- **EXERCISE BRIEF**
Return the entries below word for word, keeping every line as it stands.

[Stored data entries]
==============================

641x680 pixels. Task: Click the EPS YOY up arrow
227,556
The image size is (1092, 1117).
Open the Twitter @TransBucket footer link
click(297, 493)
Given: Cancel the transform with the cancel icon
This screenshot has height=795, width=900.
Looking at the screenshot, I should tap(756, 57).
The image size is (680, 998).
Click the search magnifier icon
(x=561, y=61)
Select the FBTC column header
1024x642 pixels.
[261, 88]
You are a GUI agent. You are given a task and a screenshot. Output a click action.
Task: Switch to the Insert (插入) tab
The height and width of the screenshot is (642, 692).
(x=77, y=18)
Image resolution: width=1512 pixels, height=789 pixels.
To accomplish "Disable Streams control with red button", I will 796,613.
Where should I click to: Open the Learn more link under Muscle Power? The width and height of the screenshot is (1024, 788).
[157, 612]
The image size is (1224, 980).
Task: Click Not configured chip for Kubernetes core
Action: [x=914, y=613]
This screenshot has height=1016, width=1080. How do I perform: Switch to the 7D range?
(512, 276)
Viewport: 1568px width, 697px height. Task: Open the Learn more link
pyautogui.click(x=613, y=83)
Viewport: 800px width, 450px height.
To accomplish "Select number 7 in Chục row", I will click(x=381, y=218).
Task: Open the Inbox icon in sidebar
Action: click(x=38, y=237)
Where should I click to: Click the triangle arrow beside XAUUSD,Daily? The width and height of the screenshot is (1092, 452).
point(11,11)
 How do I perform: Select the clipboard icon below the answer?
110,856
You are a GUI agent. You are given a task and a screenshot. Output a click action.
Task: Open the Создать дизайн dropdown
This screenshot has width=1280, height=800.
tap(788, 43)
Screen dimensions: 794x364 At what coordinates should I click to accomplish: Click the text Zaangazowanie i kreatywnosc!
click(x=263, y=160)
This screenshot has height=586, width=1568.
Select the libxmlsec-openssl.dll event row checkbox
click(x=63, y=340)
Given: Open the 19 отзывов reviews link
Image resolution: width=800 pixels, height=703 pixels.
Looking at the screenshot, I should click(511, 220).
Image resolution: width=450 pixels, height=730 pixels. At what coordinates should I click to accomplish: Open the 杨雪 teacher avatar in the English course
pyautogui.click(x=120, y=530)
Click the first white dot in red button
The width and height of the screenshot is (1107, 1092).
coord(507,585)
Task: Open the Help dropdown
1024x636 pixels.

==============================

- **RESPONSE**
641x680 pixels. Task: Click the EPS YOY up arrow
227,556
The image size is (1092, 1117).
Open the Twitter @TransBucket footer link
click(297, 493)
Given: Cancel the transform with the cancel icon
This screenshot has height=795, width=900.
Looking at the screenshot, I should tap(756, 57).
The image size is (680, 998).
Click the search magnifier icon
(x=561, y=61)
Select the FBTC column header
1024x642 pixels.
[261, 88]
You are a GUI agent. You are given a task and a screenshot. Output a click action.
Task: Switch to the Insert (插入) tab
The height and width of the screenshot is (642, 692).
(x=77, y=18)
Image resolution: width=1512 pixels, height=789 pixels.
To accomplish "Disable Streams control with red button", I will 796,613.
Where should I click to: Open the Learn more link under Muscle Power? The width and height of the screenshot is (1024, 788).
[157, 612]
The image size is (1224, 980).
Task: Click Not configured chip for Kubernetes core
Action: [x=914, y=613]
This screenshot has height=1016, width=1080. How do I perform: Switch to the 7D range?
(512, 276)
Viewport: 1568px width, 697px height. Task: Open the Learn more link
pyautogui.click(x=613, y=83)
Viewport: 800px width, 450px height.
To accomplish "Select number 7 in Chục row", I will click(x=381, y=218).
Task: Open the Inbox icon in sidebar
Action: click(x=38, y=237)
Where should I click to: Click the triangle arrow beside XAUUSD,Daily? The width and height of the screenshot is (1092, 452).
point(11,11)
 How do I perform: Select the clipboard icon below the answer?
110,856
You are a GUI agent. You are given a task and a screenshot. Output a click action.
Task: Open the Создать дизайн dropdown
This screenshot has width=1280, height=800.
tap(788, 43)
Screen dimensions: 794x364 At what coordinates should I click to accomplish: Click the text Zaangazowanie i kreatywnosc!
click(x=263, y=160)
This screenshot has height=586, width=1568.
Select the libxmlsec-openssl.dll event row checkbox
click(x=63, y=340)
Given: Open the 19 отзывов reviews link
Image resolution: width=800 pixels, height=703 pixels.
Looking at the screenshot, I should click(511, 220).
Image resolution: width=450 pixels, height=730 pixels. At what coordinates should I click to accomplish: Open the 杨雪 teacher avatar in the English course
pyautogui.click(x=120, y=530)
Click the first white dot in red button
The width and height of the screenshot is (1107, 1092).
coord(507,585)
Task: Open the Help dropdown
1024x636 pixels.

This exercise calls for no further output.